■ DIRECTIVE: Copy the records from the start through the line containing "tap(1139, 141)", requests included, and stop there. Multiply each answer coordinate by 1.4, round it to the nearest whole number with halves rounded up, and leave out the pictures.

■ ROWS:
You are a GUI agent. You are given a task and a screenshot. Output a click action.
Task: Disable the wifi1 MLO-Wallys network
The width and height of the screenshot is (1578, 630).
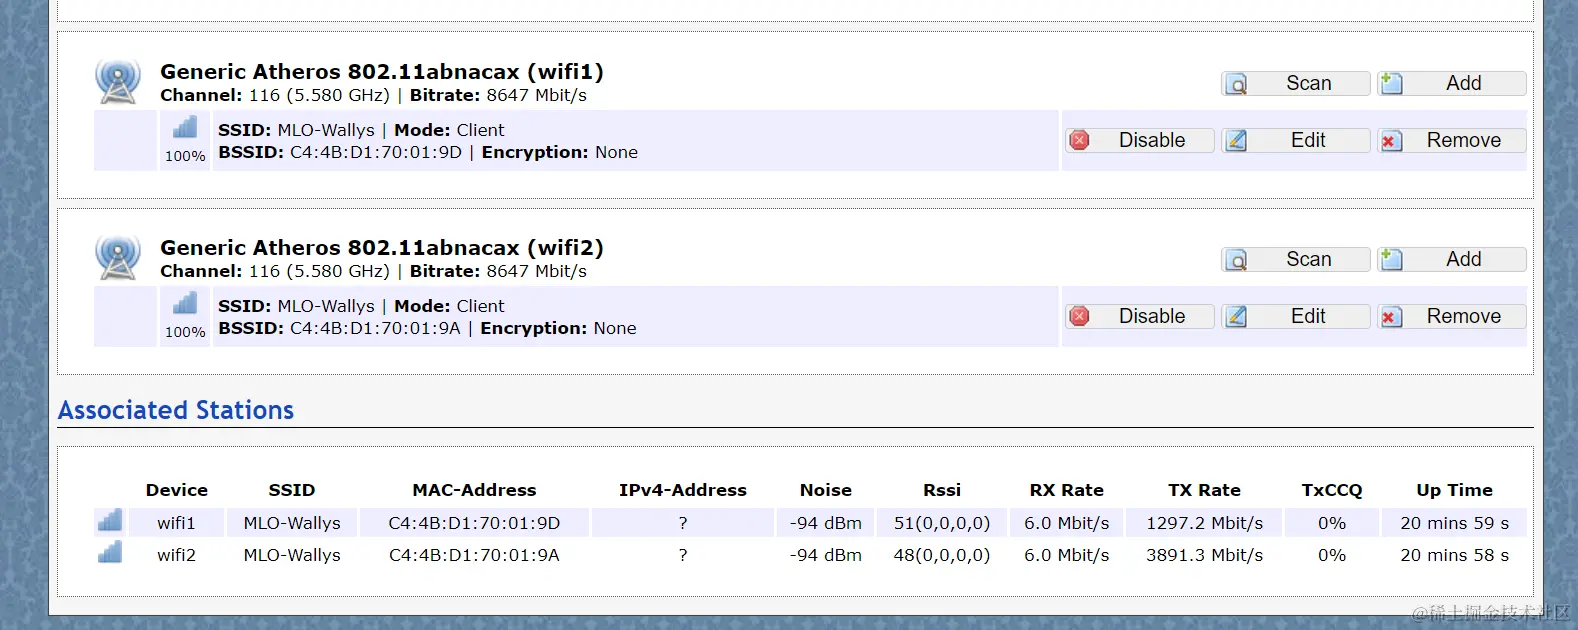tap(1139, 141)
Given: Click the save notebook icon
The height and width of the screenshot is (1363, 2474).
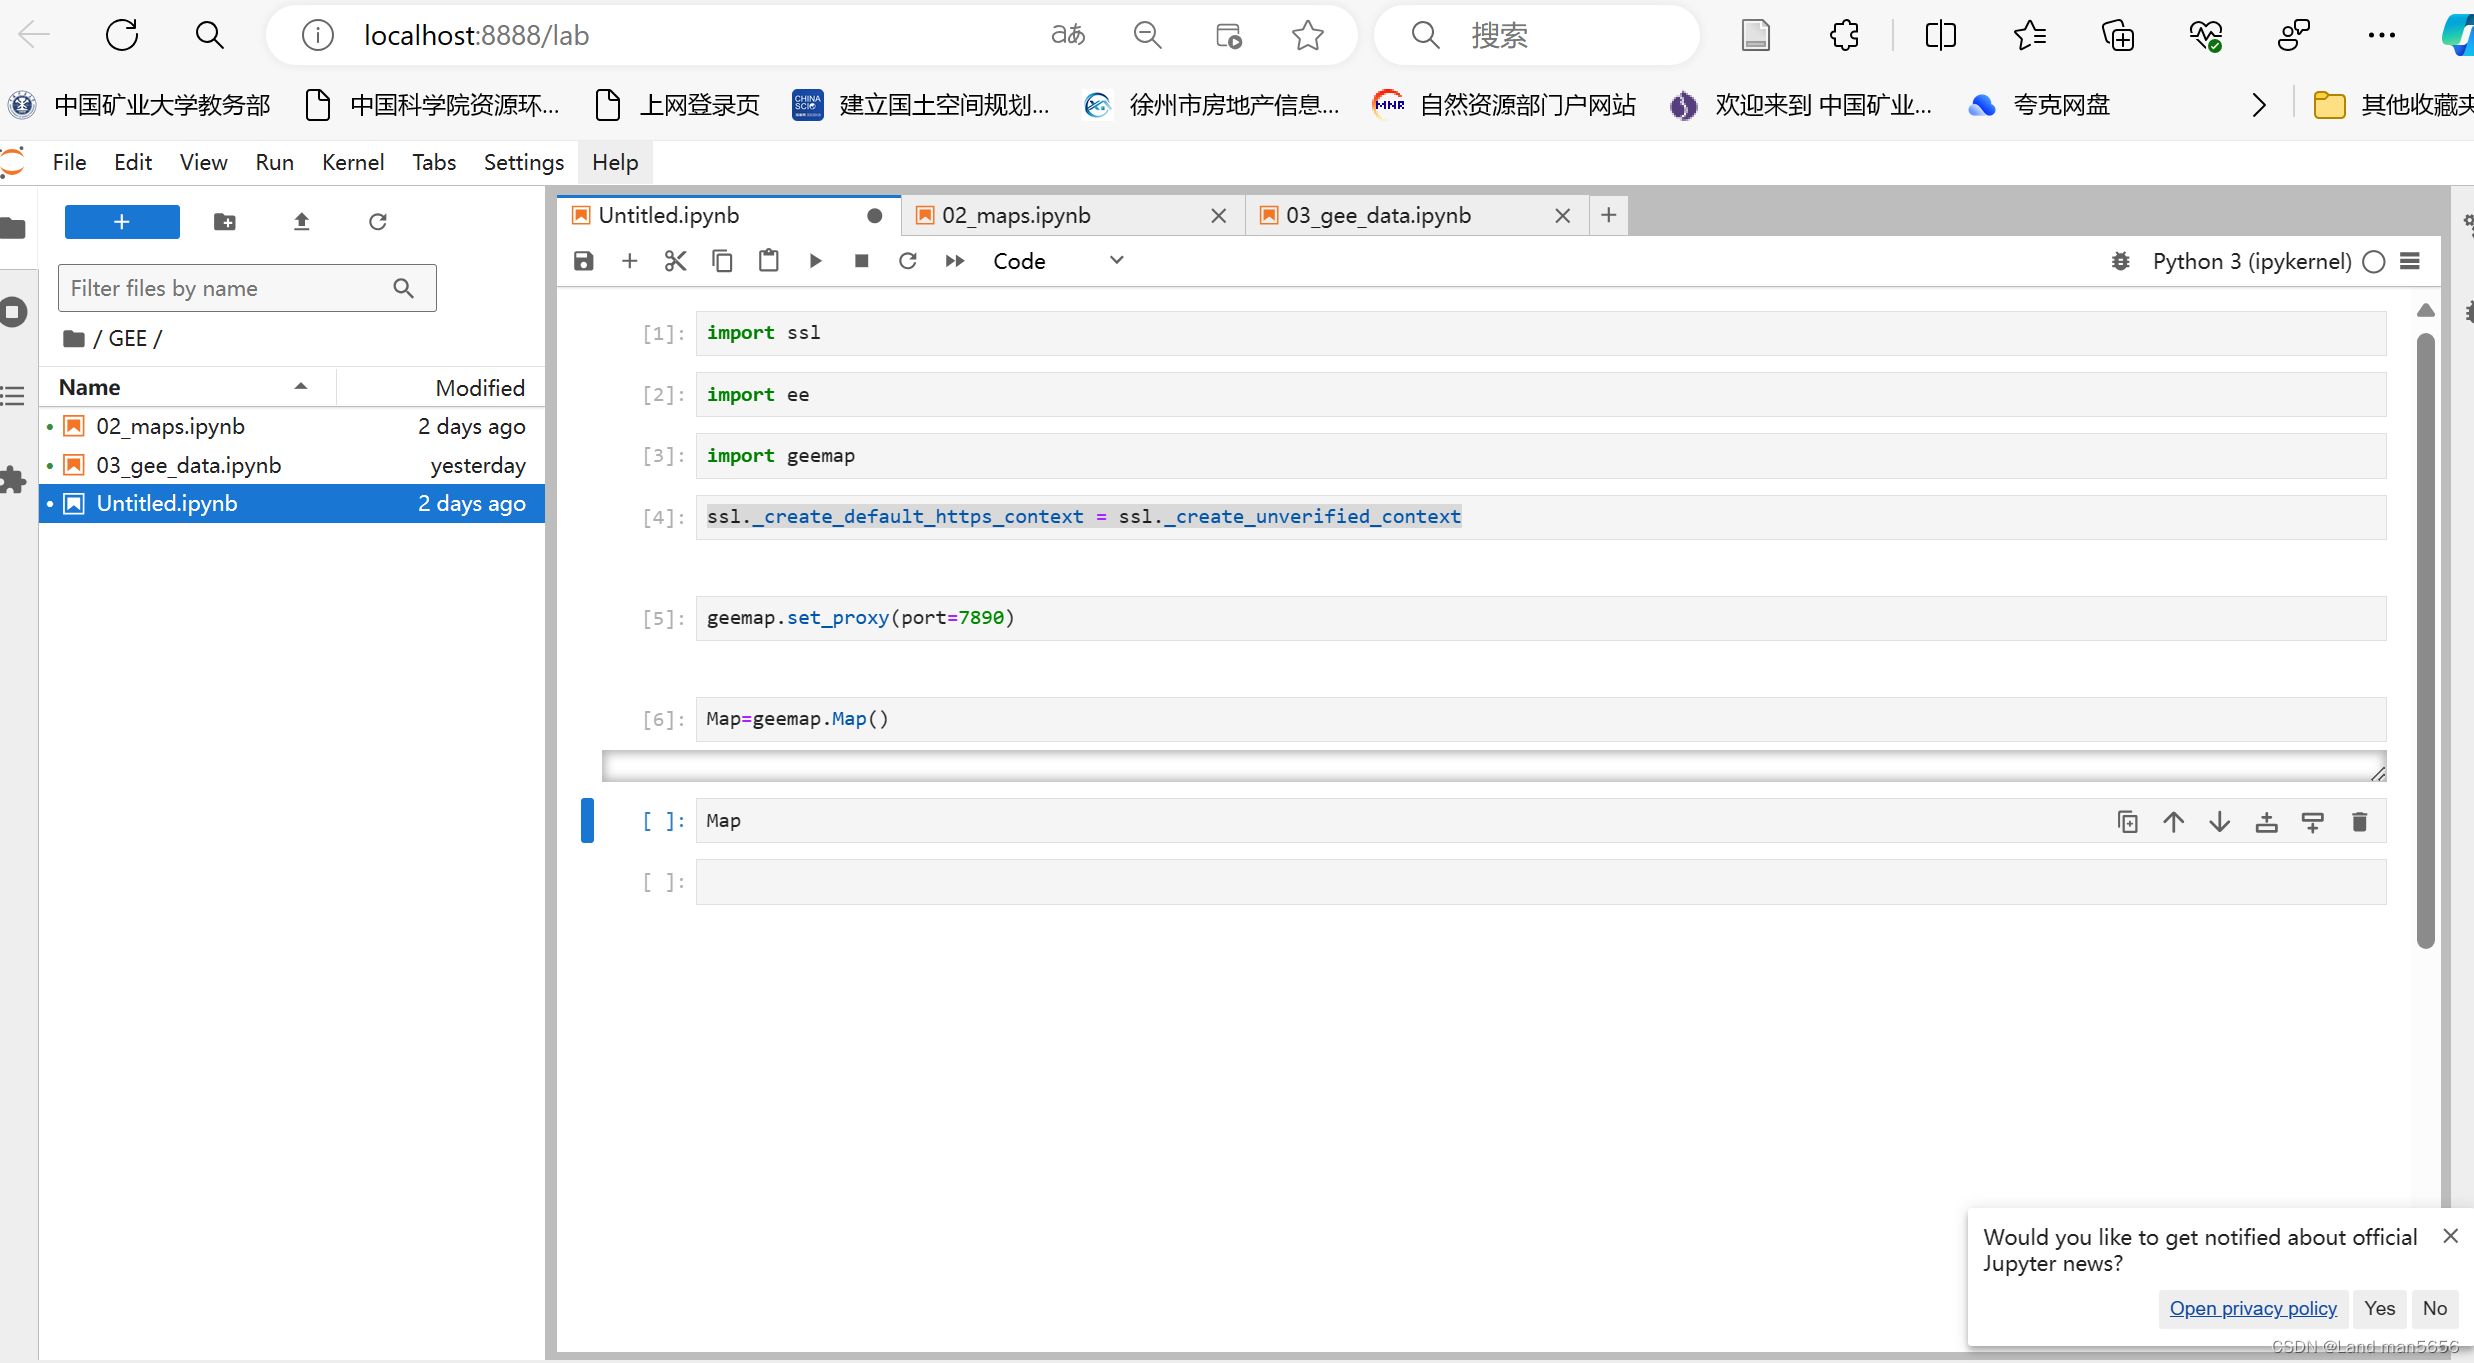Looking at the screenshot, I should pyautogui.click(x=584, y=261).
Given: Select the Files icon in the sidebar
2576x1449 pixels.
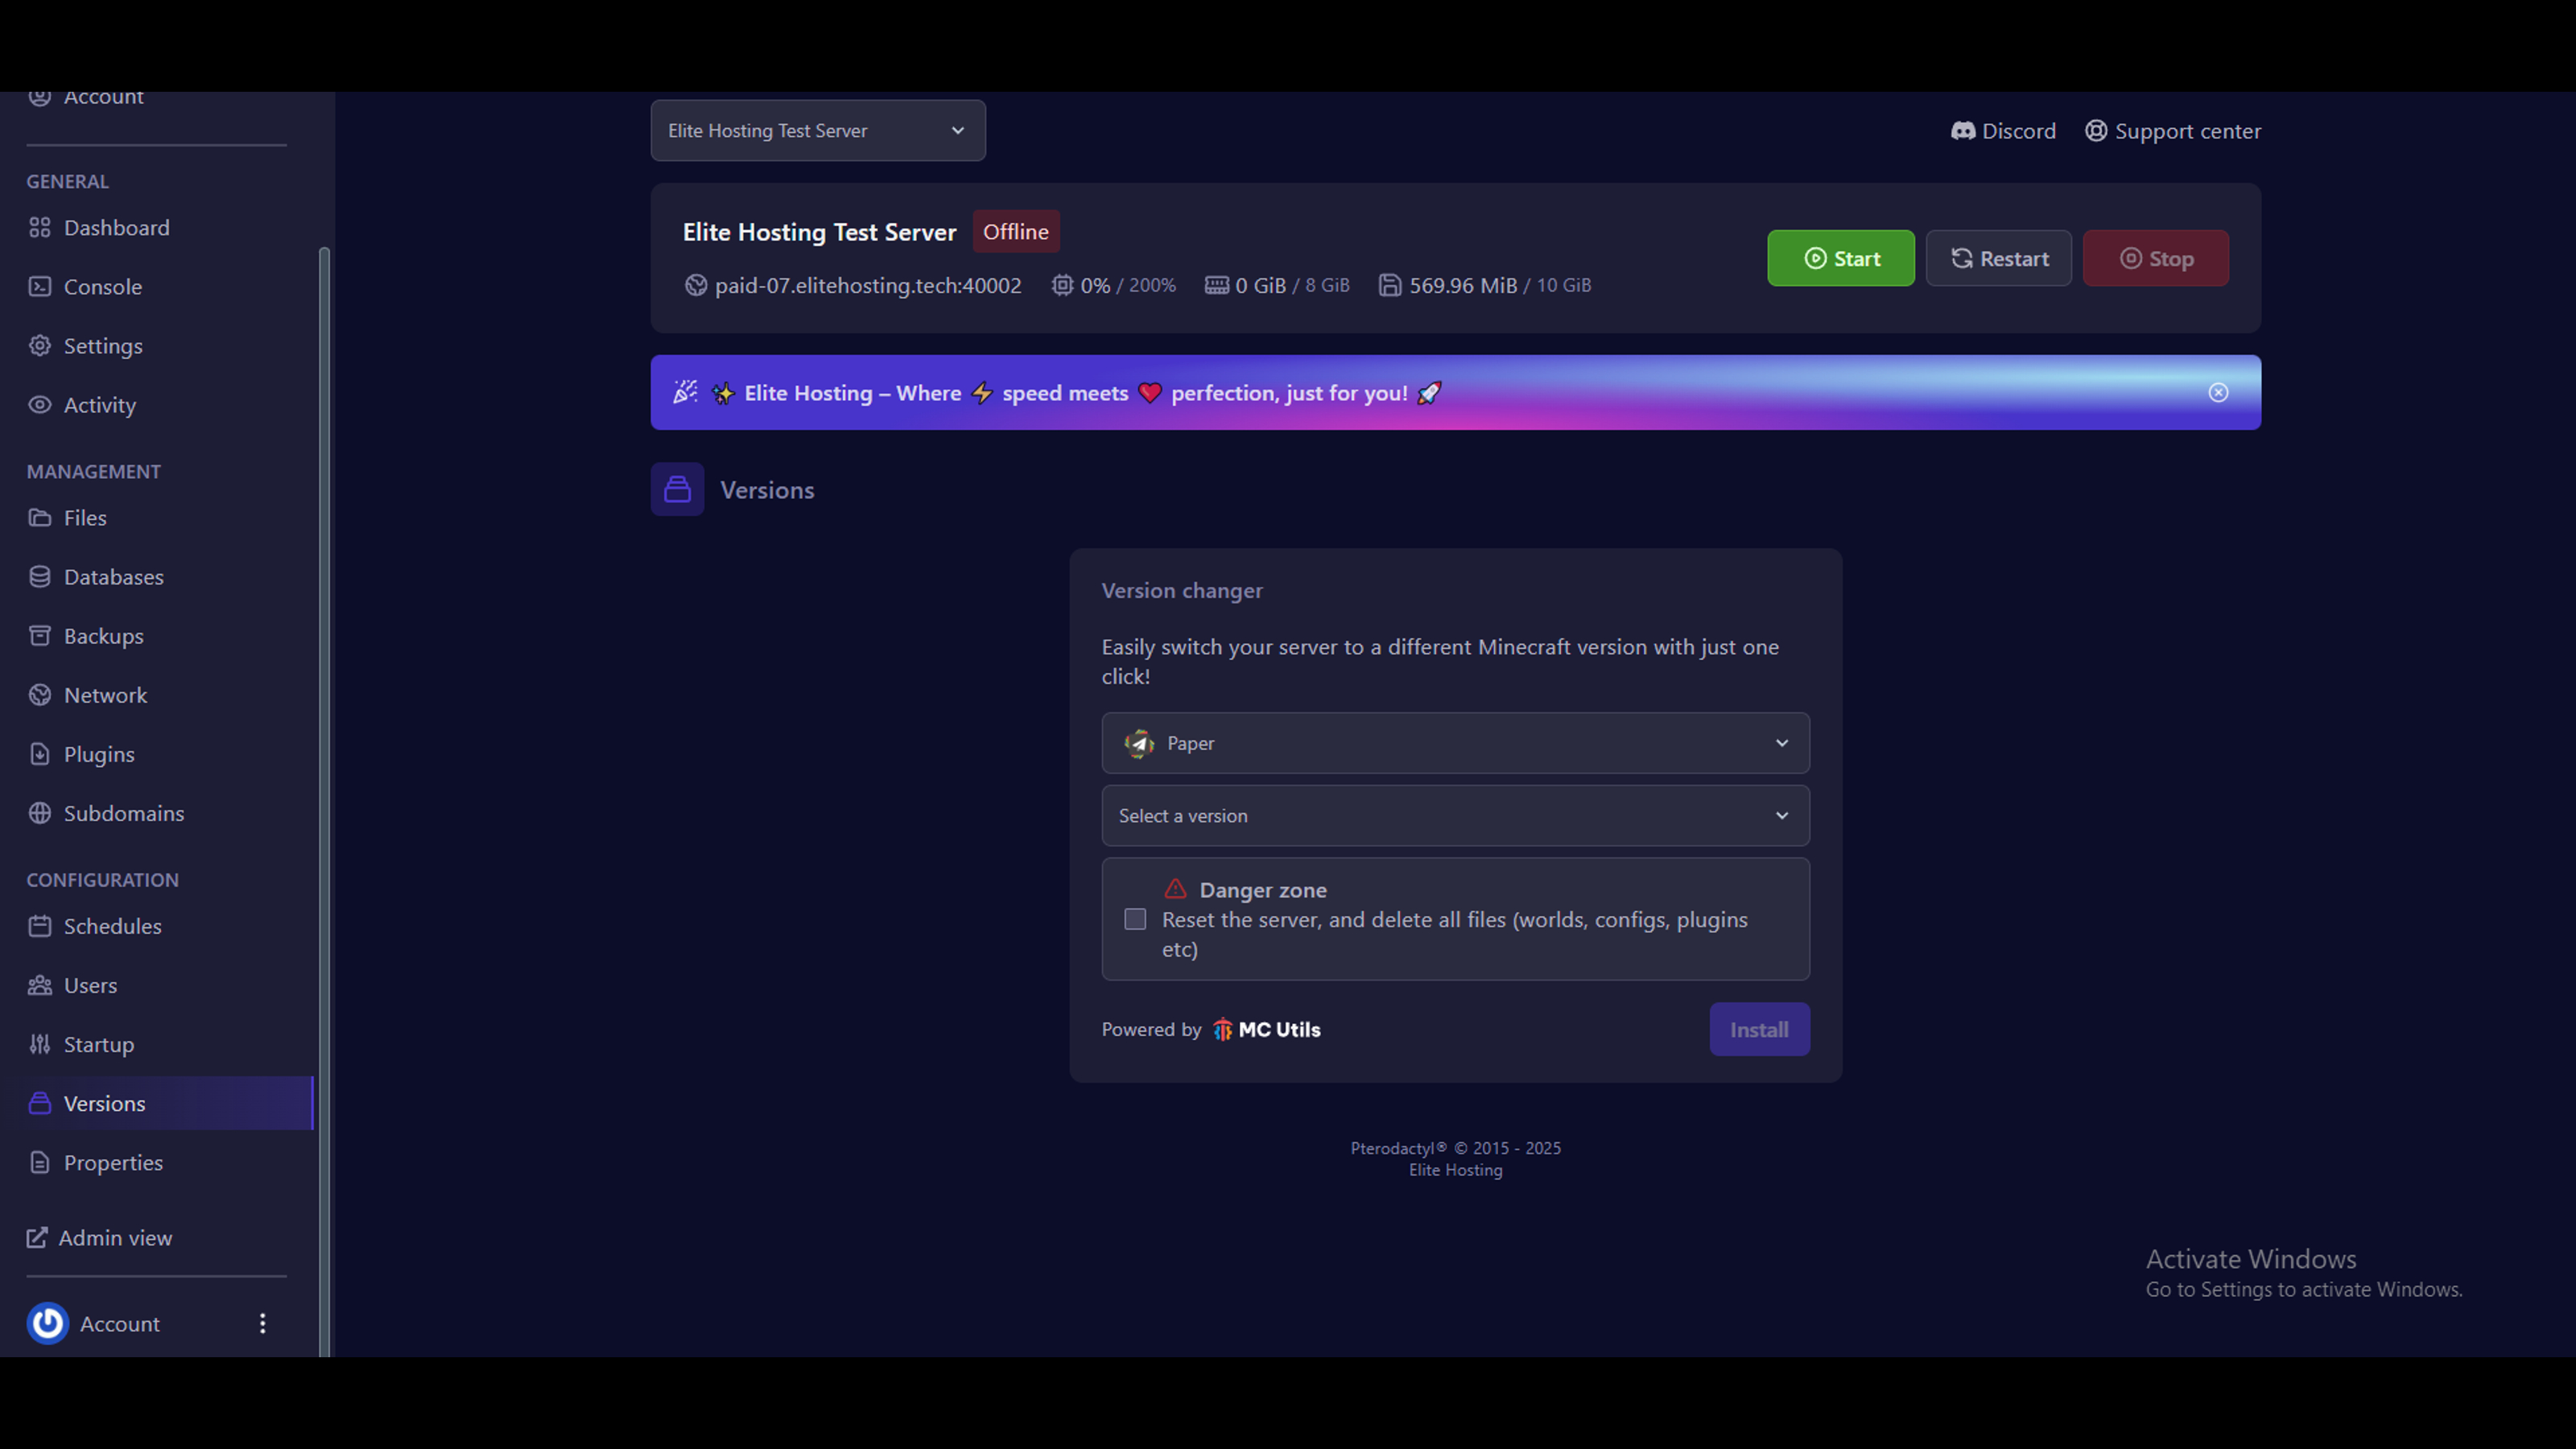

■ SOLUTION TO THIS PROBLEM:
You are a GUI agent. You are given a task and a screenshot. Output a click action.
Task: Disable the wifi1 MLO-Wallys network
The width and height of the screenshot is (1578, 630).
tap(1595, 197)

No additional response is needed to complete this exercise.